Was wenn die Supermärkte schließen? Für diesen Krisenmodus sind wir noch nicht gerüstet, so viel muss zugegeben werden. Die Tomatenpflanzen sind erst drei Zentimeter hoch, im Garten wächst um diese Zeit fast am allerwenigsten. Aber ca. 5 Eier pro Tag sind schon einmal eine Grundlage. Einen Hahn können wir noch schlachten. Zwei Ziegen und ebenso viele Schafe. Melken wäre eine Option, sobald sie lammen. Was die Tage geschehen dürfte. Aber Miniziegen (man kennt sie aus dem Streichelzoo) geben wenig Milch. Da müssen dringend zwei Milchziegen dazu! Und ein paar Legehennen mehr. Kartoffeln natürlich. Dann gewinnt die Sache mit der Autarkie Gestalt.

Für den Fall, dass demnächst aus irgendeinem Tier- wie Menschen verachtenden Viehmarkt ein Virus emergiert (ich weiß, am „Anfang“ der Kette stand eine Fledermaus), dessen Mortalität auch tatsächlich höher als die der gewöhnlichen Grippe ist. Denn darauf deuten immer mehr Zahlen hin. Nur ist Corona eben neu und die Immunität inexistent. Aber alle paar Jahre rafft auch die herkömmliche Grippe über 20.000 Menschen in Deutschland dahin. 4000 sterben in China pro Tag an der schlechten Luft aus Verkehr und Fabriken. Erst Corona linderte diesen Umstand für eine kurze Zeit.

Wenn es um das Überleben unserer Kinder, Enkel und Urenkel geht (v.a. bei Klima- und Artenschutz) sind auch nur kleinste Veränderungen in der Routine der Bürger eine immense Hürde, die in aller Regel gerissen wird. Geht es um das Wohl unserer Großeltern – eine gewichtige Wählergruppe und die zentrale Alterskohorte von Spitzenpolitikern – liegen innerhalb von Wochen Maßnahmen auf dem Tisch, die es seit dem Krieg nicht mehr gegeben hat und die eigentlich für den Krieg in die Gesetze geschrieben wurden.

Wie war das noch einmal mit der Gerontokratie?

Nicht, dass ich schimpfen wollte. Diese Krise stört mich nicht. So wie auch die letzte vor gut zehn Jahren nicht. Zusammenzustehen ist eine wichtige Erfahrung, die wir nicht verlernen sollten. Wir (natürlich außer Jeanne, denn sie ist ja Ärztin) lassen uns auch gerne ganz hier einsperren. Die einzige Decke, die uns auf den Kopf fallen kann, ist endlich blau und zwischenzeitlich sogar recht warm geworden.
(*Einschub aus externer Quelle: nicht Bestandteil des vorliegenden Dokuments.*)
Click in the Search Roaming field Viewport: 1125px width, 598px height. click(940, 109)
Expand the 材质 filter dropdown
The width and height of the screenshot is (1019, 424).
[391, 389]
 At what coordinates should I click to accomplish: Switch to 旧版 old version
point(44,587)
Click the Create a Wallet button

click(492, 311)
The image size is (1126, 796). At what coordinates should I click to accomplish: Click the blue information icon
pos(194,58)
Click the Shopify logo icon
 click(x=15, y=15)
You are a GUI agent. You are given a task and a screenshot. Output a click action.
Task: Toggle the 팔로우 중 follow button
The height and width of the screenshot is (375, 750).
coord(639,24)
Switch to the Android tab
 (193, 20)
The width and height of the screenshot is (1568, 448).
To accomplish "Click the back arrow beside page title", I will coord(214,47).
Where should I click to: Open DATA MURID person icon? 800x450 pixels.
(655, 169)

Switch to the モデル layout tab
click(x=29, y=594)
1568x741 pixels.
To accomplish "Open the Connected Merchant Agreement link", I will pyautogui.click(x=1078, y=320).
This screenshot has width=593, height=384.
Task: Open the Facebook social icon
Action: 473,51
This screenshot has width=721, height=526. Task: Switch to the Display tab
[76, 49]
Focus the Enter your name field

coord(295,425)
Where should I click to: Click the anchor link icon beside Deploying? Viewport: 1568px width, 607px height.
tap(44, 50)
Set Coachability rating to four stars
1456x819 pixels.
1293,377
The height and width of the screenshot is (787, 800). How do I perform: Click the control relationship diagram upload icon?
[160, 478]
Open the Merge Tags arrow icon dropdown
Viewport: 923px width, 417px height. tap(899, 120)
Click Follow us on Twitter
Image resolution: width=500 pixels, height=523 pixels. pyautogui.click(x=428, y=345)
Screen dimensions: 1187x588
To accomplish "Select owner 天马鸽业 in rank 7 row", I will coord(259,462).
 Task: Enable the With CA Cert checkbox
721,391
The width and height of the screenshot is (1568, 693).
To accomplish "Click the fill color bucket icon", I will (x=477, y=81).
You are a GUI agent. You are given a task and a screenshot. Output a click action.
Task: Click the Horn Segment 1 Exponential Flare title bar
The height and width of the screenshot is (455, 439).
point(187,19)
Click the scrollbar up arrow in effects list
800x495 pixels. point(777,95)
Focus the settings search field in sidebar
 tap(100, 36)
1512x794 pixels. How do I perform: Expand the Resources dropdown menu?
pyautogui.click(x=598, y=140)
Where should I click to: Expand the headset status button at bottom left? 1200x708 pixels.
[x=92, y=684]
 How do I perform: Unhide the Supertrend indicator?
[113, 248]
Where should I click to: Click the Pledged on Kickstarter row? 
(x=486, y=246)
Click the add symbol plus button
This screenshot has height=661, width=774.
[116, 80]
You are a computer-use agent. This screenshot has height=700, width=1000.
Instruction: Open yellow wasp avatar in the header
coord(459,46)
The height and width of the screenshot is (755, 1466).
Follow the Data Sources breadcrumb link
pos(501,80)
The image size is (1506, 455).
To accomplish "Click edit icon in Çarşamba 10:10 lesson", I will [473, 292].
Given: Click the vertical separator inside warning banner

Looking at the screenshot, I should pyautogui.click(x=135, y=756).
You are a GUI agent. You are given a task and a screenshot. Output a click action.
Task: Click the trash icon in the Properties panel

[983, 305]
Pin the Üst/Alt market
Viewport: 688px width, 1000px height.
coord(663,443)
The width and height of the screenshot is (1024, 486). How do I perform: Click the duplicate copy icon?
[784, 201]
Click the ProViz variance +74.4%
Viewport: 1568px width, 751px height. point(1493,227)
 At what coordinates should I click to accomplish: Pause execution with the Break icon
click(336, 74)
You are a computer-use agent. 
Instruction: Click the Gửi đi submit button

Aber wir sollten uns trotzdem fragen, ob die Angst, die wir gerade in uns allen erblühen lassen, tatsächlich eine Basis für die Zukunft ist. Die Influenza 1918 jagte den Menschen nicht annähernd so viel davon ein. Bei 50 Millionen viel jüngeren Toten weltweit. (Sterben war man allerdings nach dem Krieg leidlich gewohnt.)

Dass Depression und Angststörung zur Zeit zur globalen Belastung Nummer zwei werden (nach mittels mangelnder Bewegung und „Klöckner-Essen“ rasant steigender Herz-Kreislauf-Krankheiten) ist keine seelenlose Zahl. Sie hat Zähne und die zeigt sie.

Quarantäne hinterlässt vor allem bei Kindern nicht selten eine posttraumatische Belastungsdepression.

In immer weiter unter der Klimakrise alternden Gesellschaften werden Zustände wie jetzt in Italien irgendwann ohnehin an der Tagesordnung sein. Eine Endversorgung, wie wir sie heute für unabdingbar halten, werden wir schon in naher Zukunft nicht mehr leisten können.

Die Würde des letzten Lebensjahrs (auf das ca. 50% der Gesundheitskosten entfallen) wird nicht unantastbar bleiben können.

Vielleicht sollten wir versuchen unsere Leben so aufzubauen, dass sie nicht nur krisenresilienter sind (autark in Sinn und Versorgung), sondern dass der Tod darin auch einen würdevollen Platz bekommt. Leben ist kein Synonym für bloß-nicht-sterben-Wollen. Leben ist schön – und irgendwann zu Ende.

Der Garten Eden ist eine Erfindung aus dem diesseits. Jeder kann ihn sich schaffen.

Und gerade blühen die ersten Bäume darin.

Der erste blühende Baum des Gartens.